By then the tears are unstoppable, my body shaking with them, every tremor pulling at stitches, fresh pain mixing with old terror and relief until all of it becomes one giant unbearable thing.
My mother reaches me first.
Not with words. Not with correction. Just with arms.
Gently, she gathers me into her chest while I sob into her shoulder like something much younger than the woman lying in that hospital bed. No attempt is made to hush me. No one tells me to calm down. The grief is too big for that. The truth of it has already filled the room.

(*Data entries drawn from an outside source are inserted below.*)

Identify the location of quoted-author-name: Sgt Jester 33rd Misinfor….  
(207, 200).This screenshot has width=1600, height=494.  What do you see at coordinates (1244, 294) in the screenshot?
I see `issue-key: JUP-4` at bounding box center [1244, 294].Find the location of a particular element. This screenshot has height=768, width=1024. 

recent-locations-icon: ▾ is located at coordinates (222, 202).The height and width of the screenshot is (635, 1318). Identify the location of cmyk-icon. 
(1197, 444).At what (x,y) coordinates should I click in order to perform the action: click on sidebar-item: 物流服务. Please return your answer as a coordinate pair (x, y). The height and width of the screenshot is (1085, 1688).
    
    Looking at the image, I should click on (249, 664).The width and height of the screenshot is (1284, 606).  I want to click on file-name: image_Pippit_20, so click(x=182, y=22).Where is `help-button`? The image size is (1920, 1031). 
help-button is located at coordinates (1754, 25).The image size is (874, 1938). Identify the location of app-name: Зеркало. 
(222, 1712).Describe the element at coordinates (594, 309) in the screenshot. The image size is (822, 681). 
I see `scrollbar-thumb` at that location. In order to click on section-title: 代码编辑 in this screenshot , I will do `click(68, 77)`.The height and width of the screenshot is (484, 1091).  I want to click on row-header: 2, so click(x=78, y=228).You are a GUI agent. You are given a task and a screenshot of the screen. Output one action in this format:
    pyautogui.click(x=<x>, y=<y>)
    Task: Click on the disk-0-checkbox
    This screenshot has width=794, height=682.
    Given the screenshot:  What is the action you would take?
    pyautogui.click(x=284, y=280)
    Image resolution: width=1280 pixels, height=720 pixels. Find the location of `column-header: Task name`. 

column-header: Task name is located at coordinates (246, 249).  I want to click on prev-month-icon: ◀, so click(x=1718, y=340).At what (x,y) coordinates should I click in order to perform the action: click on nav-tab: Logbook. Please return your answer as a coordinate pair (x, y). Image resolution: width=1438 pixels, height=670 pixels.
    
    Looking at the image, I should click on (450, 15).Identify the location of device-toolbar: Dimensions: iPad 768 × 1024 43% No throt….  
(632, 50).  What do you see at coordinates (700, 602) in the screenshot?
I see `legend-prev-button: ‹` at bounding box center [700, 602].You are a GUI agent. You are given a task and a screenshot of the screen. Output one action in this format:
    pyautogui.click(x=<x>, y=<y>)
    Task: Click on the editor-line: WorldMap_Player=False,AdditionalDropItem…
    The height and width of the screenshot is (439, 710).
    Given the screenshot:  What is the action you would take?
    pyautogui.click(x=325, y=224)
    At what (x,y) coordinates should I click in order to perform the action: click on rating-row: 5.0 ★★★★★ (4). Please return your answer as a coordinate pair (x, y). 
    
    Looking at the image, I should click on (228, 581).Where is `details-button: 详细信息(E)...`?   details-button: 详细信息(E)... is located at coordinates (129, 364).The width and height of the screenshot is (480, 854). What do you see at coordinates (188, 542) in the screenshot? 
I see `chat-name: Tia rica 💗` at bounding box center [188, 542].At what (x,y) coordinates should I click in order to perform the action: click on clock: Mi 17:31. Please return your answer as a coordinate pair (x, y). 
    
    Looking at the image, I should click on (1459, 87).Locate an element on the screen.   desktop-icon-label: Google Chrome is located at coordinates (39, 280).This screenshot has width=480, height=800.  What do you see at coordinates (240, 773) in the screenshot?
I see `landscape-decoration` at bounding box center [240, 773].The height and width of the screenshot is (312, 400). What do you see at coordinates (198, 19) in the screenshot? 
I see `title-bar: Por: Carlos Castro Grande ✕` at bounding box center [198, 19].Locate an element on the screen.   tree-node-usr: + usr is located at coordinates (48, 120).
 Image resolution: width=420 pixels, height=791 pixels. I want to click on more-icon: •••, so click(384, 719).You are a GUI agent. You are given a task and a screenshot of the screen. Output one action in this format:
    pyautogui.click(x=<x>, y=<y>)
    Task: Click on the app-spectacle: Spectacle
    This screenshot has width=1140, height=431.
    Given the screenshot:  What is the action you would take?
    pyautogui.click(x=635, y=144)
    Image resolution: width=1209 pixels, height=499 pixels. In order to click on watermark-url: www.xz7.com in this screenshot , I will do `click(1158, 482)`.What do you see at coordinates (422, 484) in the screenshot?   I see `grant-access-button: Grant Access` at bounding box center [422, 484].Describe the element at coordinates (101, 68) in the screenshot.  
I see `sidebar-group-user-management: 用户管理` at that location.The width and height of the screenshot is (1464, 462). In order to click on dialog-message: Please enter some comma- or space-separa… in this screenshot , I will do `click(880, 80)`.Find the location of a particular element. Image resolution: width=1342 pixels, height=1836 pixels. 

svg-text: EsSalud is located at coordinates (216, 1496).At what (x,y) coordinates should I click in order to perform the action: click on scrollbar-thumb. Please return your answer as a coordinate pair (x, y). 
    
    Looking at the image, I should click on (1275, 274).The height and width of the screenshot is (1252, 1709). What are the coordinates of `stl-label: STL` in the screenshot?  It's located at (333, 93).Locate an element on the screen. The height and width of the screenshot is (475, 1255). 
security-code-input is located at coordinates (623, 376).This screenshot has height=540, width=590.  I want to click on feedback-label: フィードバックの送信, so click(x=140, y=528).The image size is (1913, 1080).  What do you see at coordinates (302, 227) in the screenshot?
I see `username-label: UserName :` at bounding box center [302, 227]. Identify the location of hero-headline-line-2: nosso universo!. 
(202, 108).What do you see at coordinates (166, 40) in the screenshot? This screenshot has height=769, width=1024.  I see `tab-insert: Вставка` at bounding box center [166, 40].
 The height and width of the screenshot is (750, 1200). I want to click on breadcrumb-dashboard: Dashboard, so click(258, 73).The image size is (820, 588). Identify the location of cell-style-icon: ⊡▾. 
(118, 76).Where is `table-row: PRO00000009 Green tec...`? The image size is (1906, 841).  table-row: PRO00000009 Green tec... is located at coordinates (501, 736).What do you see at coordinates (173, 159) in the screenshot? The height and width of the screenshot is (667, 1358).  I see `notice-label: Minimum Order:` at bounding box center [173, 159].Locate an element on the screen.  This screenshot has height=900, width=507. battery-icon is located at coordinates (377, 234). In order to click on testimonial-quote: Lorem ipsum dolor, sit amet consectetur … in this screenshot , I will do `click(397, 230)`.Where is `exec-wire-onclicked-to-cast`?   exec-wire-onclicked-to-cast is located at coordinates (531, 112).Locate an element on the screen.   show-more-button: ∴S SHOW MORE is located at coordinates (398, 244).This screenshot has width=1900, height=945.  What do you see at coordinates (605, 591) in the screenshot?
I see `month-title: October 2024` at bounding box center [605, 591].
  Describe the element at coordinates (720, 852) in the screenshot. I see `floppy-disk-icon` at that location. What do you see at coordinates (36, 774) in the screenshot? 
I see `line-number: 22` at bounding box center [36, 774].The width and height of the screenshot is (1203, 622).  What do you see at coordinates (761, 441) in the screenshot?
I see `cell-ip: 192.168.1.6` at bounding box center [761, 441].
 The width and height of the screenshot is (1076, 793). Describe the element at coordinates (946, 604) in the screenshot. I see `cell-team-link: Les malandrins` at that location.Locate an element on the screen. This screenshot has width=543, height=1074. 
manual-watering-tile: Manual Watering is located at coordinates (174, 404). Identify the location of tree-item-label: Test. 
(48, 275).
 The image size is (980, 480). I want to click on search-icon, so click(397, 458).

When she finally pulls back enough for me to breathe, her face is wet too.
Then a voice from the doorway says softly, “Think he should probably hear that himself.”
The whole world stops.
My head turns.
Silas is there.
For one impossible second, breath refuses to come at all.
He looks terrible. Beautiful. Alive.
A bandage wraps around his head, stark against dark hair. Bruises shadow his face, blooming yellow and violet beneath one eye, disappearing under the collar of the hospital shirt someone must have forced onto him. One arm is strapped tight in a sling. Cuts mark his knuckles, his jaw, the skin at his throat. He looks exhausted in a way that reaches past sleeplessness and into pure devastation. He also looks so painfully, achingly alive that the sight of him nearly tears me apart all over again.
My father steps aside without speaking. My mother’s hand squeezes mine once before she moves back to join him.
That is all the permission he needs.
Silas crosses the room faster than his injuries should allow. Every step looks expensive, paid for in pain. Still, he comes. The second he reaches the bed, his good arm gathers me against him as if the whole hospital could disappear so long as he gets there first.
Every part of me folds into him on instinct.
My face presses into his chest. His body is warm. Real. His heart is beating so hard beneath my ear that for one dizzyingsecond it feels like my own pulse has been returned to me. The scent of antiseptic clings to him. So does blood, faintly. So does Silas, underneath everything else, enough to undo me completely.
Sobs come harder than before.
His hand moves through my hair, down my back, over my shoulder, anywhere he can touch without hurting me more. His face buries itself in the top of my head.
“You were dead.”
The words leave him in a whisper so wrecked they almost don’t sound human.
The sentence hits harder than the stabbing ever could.